The old woman barked a laugh. She eyed Avo’s avatar and smirked. “I suppose I have you to thank for Naeko’s restoration. Ah. All these centuries. All my hopes that he could recover on his own; stopping myself from speaking to him. And here we are: my son, resurrected by my chosen monster; my most troubling foe.”
Avo chuffed with annoyance. Even now, she was insufferable. “Credit is mine. Not yours. Should have been there for him.”
“And rendered him weak?”
“Made him strong,” Avo said, a slight snarl entering his voice. Every time he spoke to her, a bit more of his patience died. “Healed him. Helped him. We are not people. Not like him. He lies to himself. Calls himself a dog. But this isn’t the action of an animal. His deeds are pain-shaped.”
Naeko was staring at him, posture rigid, but not speaking.
“You are obsessed. Only pleasure is in violence. Drugs. You are not alive unless you are in conflict. Unless death is close. Elemental. That is your nature. Veylis has that too. But more. But delusion. Delusion constructed by the highest intellect. Delusion nonetheless. You. Her. Me. All of us are more shaped by our inner mythologies. All of us take from the world. Take. But we don’t suffer. We don’t break. Not like they do.”
“That is what it means to be a Glaive,” Zein said.

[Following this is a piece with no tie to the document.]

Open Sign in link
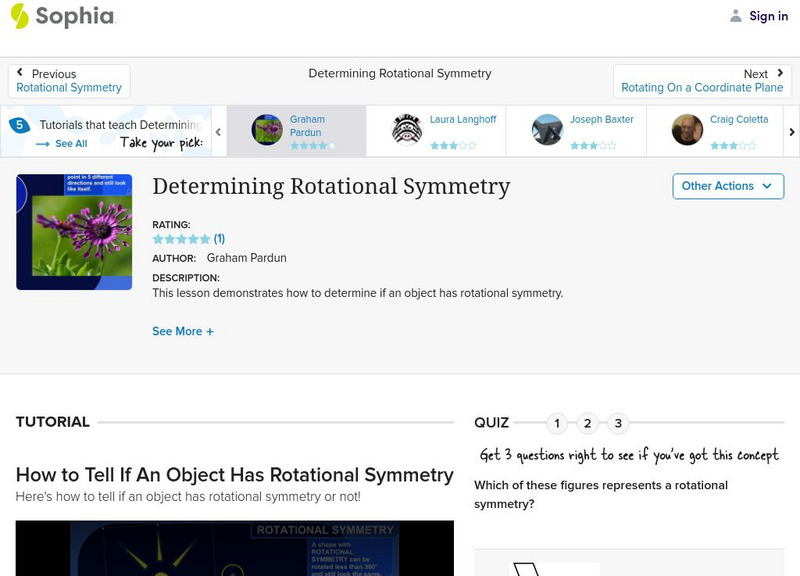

“No. That is only part of what it means to be a god.” Avo regarded Zein again, watched her thoughtstuff churn, watched her fingers twitch. Doubtless, she was thinking of cutting him, killing him, dueling him across time itself. “Hm. You don’t understand. You never learn. But you will. Before this is over. I will show you. You and Veylis both. You will see. And you will know suffering for the first time.”
“Hollow words, unless made true,” Zein said, taking a step closer to Avo.
“Enough of this shit,” Naeko growled.
Both crone and Dreamer faced each other, animosity held, but ignored for now.
“We don’t need to like each other,” Naeko said. “We just need to work together long enough to handle Veylis.” He took a breath. “We’re gonna be spending some time in here with you.”
“Truly,” Zein said, sounding surprised. “You wish to sharpen your skills before facing her? She is no easy—”
“We’re going to be setting you free.” Avo said, cutting her off.
And suddenly, Zein went very, very still. “Explain.”